Stakeholders can provide comment on the updates by May 2020.
NIST also recently released draft guidance for Managing the Security of Mobile Devices in the Enterprise, designed to help organizations manage mobile device security threats. The publication outlines technologies and strategies for mitigating these threats, as well as recommendations for secure deployment, use, and disposal of mobile devices.
Organizations can leverage the guide to create centralized device management and use of endpoint protection technologies, as well as creating an organization-provided and bring-your-own-device deployments.
“Mobile devices were initially personal consumer communication devices, but they are now permanent fixtures in enterprises and are used to access modern networks and systems to process sensitive data,” researchers wrote.
“This publication assists organizations in managing and securing these devices by describing available technologies and strategies,” they added. “Security concerns inherent to the usage of mobile devices are explored alongside mitigations and countermeasures.”
Stakeholders are being asked to provide NIST with feedback on the guidance by June 26, 2020.
Lastly, NIST released a prototype impact analysis tool for interdependent cyber supply chain risks, designed to fill the gap between an organization’s “risk appetite” and supply chain risk posture.

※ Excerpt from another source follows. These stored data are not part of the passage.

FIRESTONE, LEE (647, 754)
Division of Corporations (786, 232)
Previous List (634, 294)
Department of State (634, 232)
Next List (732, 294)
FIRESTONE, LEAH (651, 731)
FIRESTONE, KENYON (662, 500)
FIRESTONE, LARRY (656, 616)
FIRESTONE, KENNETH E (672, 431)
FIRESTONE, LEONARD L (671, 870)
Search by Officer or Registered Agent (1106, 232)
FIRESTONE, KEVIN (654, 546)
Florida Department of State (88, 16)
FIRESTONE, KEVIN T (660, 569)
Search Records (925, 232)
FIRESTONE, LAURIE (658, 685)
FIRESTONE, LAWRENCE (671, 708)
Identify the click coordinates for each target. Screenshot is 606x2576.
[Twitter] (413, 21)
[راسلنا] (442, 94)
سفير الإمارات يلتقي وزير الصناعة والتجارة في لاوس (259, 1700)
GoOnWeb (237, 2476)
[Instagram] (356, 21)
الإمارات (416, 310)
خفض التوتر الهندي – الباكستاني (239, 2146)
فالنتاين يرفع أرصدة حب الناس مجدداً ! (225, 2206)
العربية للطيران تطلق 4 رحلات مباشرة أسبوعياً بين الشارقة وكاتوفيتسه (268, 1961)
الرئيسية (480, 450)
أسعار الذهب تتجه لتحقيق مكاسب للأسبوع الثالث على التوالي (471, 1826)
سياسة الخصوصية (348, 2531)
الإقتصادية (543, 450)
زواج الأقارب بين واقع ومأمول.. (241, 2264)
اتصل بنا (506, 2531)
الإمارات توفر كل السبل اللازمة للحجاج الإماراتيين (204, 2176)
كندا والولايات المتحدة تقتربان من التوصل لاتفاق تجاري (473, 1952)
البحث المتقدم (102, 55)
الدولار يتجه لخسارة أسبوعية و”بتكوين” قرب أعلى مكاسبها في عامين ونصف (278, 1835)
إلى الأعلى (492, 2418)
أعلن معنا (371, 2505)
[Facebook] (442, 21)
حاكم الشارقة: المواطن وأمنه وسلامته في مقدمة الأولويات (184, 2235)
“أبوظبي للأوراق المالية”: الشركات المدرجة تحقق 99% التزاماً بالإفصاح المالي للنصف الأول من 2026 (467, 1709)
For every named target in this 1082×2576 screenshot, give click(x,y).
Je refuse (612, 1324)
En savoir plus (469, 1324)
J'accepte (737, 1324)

IT provides a basic measurement of the potential impact of a cyber supply chain event.
While it’s not representative of a complete supply chain risk management solution, it’s meant to support other tools like third-party management, enterprise resource planning, and supply chain management efforts.
NIST will use comments on additional functionality provided by April 17, 2020 to develop future versions of the software.
“As awareness of cybersecurity supply chain risks grows among federal agencies, there is a greater need for solutions that evaluate the impacts of a supply chain-related cyber event,” researchers wrote. “This can be a difficult activity, especially for those organizations with complex operational environments and supply chains.”
“A publicly available solution to support supply chain risk analysis that specifically takes into account the potential impact of an event does not currently exist,” they added.
The tool also shows organizations how they can leverage NIST’s cyber supply chain risk management guidance, which includes case studies and standards.